Rumpole and the Dear Departed
by John Mortimer
The only reason why I, Horace Rumpole, Rumpole of the Old Bailey, dedicated, from my days as a white-wig and my call to the bar, almost exclusively to a life of crime, should talk of wills, was because of a nasty recession in felonies and misdemeanours. Criminals are, by and large, of an extraordinary Conservative disposition. They believe passionately in free enterprise and strict monetarist policies. They are against state interference of any kind. And yet they, like the owners of small businesses, seem to have felt the cold winds of the present recession. There just isn’t the crime about that there used to be. So when Henry came into my room staggering under the weight of a heavy bundle of papers and said, “Got something a bit more up-market than your usual, Mr. Rumpole; Mowbray and Pontefract want to instruct you in a will case, sir,” I gave him a tentative welcome. Even our learned Head of Chambers, Guthrie Featherstone, Q.C., M.P., could scarce forbear to cheer. “Hear you’ve got your foot in the door of the Chancery Division, Horace. That’s the place to be, my dear old chap. That’s where the money is. Besides, it’s so much better for the reputation of chambers for you not to have dangerous criminals hanging about in the waiting room.”
I said something about dangerous criminals at least being alive. The law of probate, so it seemed to me, is exclusively concerned with the dead.
“ ‘Let’s choose executors and talk of wills; and yet not so’ — for, besides having nothing to bequeath, Rumpole knows almost nothing about the law of probate.”
That is what I told Miss Beasley, the matron of the Sunnyside Nursing Home on the peaceful Sussex coast, when she came to consult me about the testamentary affairs of the late Colonel Ollard. It was nothing less than the truth. I know very little indeed on the subject of wills.
Miss Beasley was a formidable-looking customer: a real heavyweight with iron-grey hair, a powerful chin, and a nose similar in shape to that sported by the late duke of Wellington. She was in mufti when she came to see me (brogues and a tweed suit), but I imagine that in full regimentals, with starched cap and collar, the lace bonnet and medals pinned on the mountainous chest, she must have been enough to put the wind up the bravest invalid.
She gave me the sort of slight tightening of the lips which must have passed, in the wards she presided over, as a smile. “Never you mind, Mr.

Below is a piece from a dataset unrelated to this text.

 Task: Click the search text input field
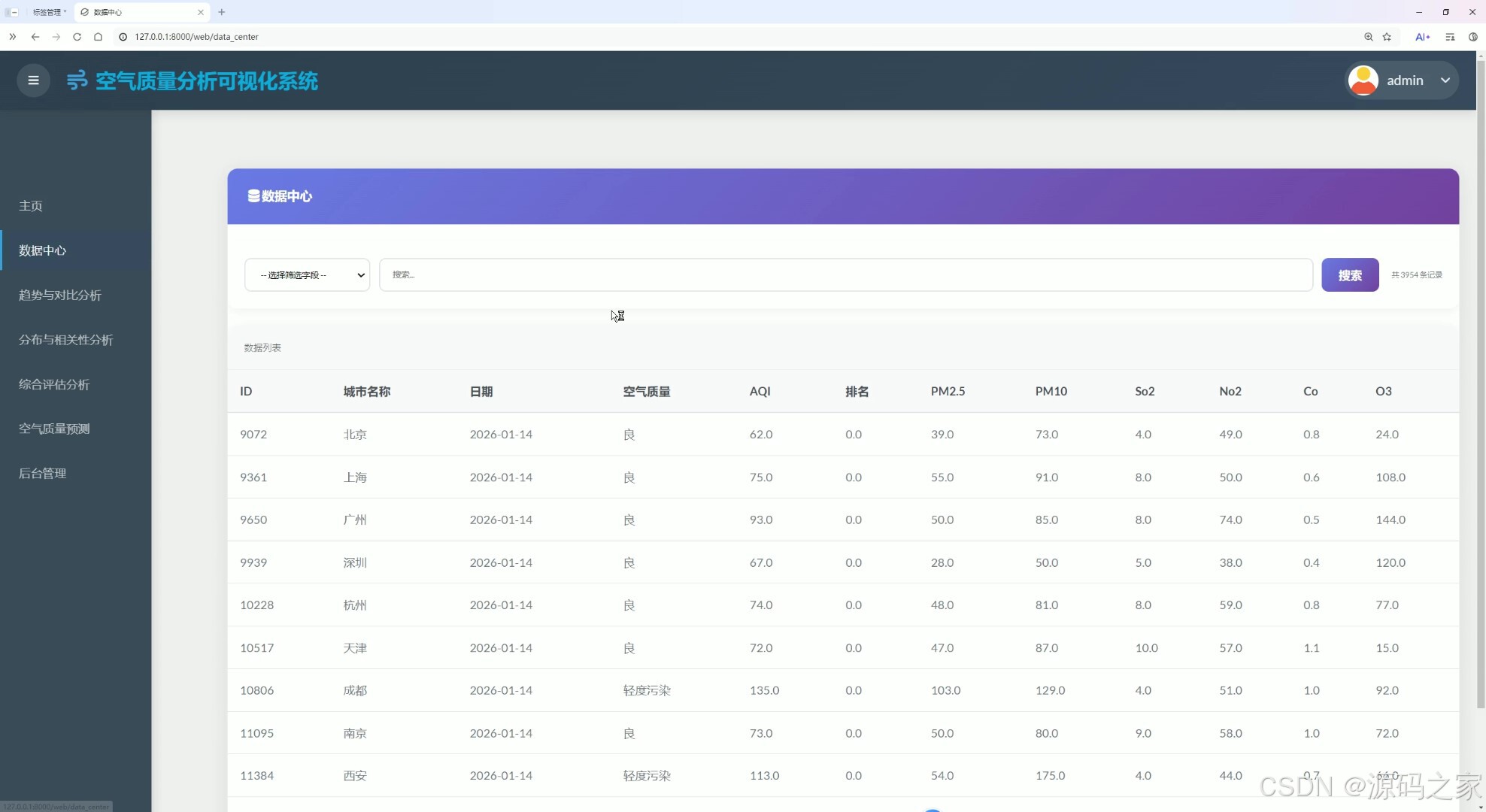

Rumpole,” she said, “the late Colonel wanted you to act in this case particularly. He has mentioned your name on several occasions.”
“Oh, really? But Miss Beasley, dear lady, the late Colonel Bollard...”
“Colonel Ollard, Mr. Rumpole, Colonel Roderick Ollard, M.C., D.S.O., C.B.E., late of the Pines, Balaclava Road, Cheeveling-on-Sea, and the Sunnyside Nursing Home,” she corrected me firmly. “The dear departed has come through with your name, perfectly clearly more than once.”